Required action: Set down, word for word, every line of the listing below, starting with the one that contains "You are a computer-use agent. Image" and ending with the final line. Include nothing else.

*** Opening Material shown ***

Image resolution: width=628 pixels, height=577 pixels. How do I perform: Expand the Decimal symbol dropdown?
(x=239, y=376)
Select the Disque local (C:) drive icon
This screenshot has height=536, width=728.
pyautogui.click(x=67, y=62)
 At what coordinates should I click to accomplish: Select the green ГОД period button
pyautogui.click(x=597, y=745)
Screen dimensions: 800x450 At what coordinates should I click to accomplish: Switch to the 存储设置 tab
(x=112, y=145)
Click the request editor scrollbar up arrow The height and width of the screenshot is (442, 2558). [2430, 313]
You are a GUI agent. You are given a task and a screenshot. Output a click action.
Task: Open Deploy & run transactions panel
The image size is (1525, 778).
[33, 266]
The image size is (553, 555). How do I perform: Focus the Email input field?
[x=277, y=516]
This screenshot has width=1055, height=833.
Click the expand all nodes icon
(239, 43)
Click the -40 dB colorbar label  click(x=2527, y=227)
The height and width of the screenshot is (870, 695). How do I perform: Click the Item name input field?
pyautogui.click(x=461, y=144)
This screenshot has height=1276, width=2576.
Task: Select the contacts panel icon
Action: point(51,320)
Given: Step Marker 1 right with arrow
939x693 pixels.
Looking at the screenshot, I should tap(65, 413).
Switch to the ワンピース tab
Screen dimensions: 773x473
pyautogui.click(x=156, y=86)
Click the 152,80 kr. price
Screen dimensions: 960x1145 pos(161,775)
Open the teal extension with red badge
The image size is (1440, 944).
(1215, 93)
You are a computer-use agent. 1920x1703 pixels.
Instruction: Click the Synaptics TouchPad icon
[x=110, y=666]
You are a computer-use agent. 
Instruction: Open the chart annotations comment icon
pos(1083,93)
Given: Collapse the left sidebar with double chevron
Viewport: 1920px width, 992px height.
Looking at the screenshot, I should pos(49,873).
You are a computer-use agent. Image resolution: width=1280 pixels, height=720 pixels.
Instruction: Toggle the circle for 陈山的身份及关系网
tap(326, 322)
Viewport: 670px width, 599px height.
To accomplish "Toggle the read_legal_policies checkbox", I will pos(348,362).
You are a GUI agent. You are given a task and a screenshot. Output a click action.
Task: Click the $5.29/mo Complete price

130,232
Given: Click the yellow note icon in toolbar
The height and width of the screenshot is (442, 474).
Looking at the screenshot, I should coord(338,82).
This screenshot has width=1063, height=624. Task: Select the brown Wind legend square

*** Closing Material shown ***

Task response:
You are a computer-use agent. Image resolution: width=1280 pixels, height=720 pixels.
Instruction: Toggle the circle for 陈山的身份及关系网
tap(326, 322)
Viewport: 670px width, 599px height.
To accomplish "Toggle the read_legal_policies checkbox", I will pos(348,362).
You are a GUI agent. You are given a task and a screenshot. Output a click action.
Task: Click the $5.29/mo Complete price

130,232
Given: Click the yellow note icon in toolbar
The height and width of the screenshot is (442, 474).
Looking at the screenshot, I should coord(338,82).
This screenshot has width=1063, height=624. Task: Select the brown Wind legend square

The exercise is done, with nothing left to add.